QMUL is part of the prestigious Russell Group and our graduates have some of the highest starting salaries of any university in the UK (£24,000 average salary in 2015)**. Your standing among graduate recruiters is also enhanced by our membership of the Russell Group of leading universities.
*Source: Chemistry Growth Strategy Group, Strategy for Delivering Chemistry-Fuelled Growth of the UK Economy
**Source: Destination of Leavers from Higher Education Survey 2015, based on UK-domiciled, full-time students
Helen Pritchard-SmithPharmaceutical Chemistry
Currently: In the fourth year of my PhD in chemistry at the University of Bristol
- Why did you choose Queen Mary?
Because I liked the campus and the course, specifically in relation to cancer chemotherapeutics, which were of particular interest to me.

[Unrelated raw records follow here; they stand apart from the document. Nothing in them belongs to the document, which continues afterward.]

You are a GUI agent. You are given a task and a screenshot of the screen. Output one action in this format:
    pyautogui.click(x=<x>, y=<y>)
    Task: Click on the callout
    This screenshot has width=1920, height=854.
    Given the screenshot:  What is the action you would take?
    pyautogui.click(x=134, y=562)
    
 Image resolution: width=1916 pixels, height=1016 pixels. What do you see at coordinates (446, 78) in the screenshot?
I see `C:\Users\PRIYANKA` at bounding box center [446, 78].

- What did you enjoy about Queen Mary?
I got to know not only everyone in my year, but all of the PhD students and staff really well. I had a lot of excellent lecturers, which helped give me the good grounding in chemistry that I needed to be successful in my PhD. I learnt the basics of lab technique during my final-year project. Having the opportunity to present a poster and give a talk in our final year was helpful, as this is a regular part of doing a PhD. I was also the women’s rowing captain for two years, which I really enjoyed.
Trisha BihalBSc Chemistry
"Queen Mary has a brilliant reputation, as well as outstanding records of results. When I came to an open day, I was made to feel very comfortable and picked up friendly and welcoming vibes – that was when I decided to come and study here.
It's a great area to be a student, there are loads of things to do: explore the parks, activities, nightlife and there is even go-karting and rock climbing adventure parks just off the Mile End Road. I have many favourite places on campus, the Library where we can work in groups, the Hive and the Joseph Priestley building computer rooms - which are ideal for independent work. There are great lab facilities and by far the most interesting thing I've done so far is carry out experiments where the results helped us come to a conclusion about a fake murder case.
I was a course rep last year, it was a wonderful experience as I was able to voice opinions and share thoughts on behalf of the chemistry body. I would recommend this to others who want to get involved in shaping the student experience at QMUL and it is a great addition to your CV."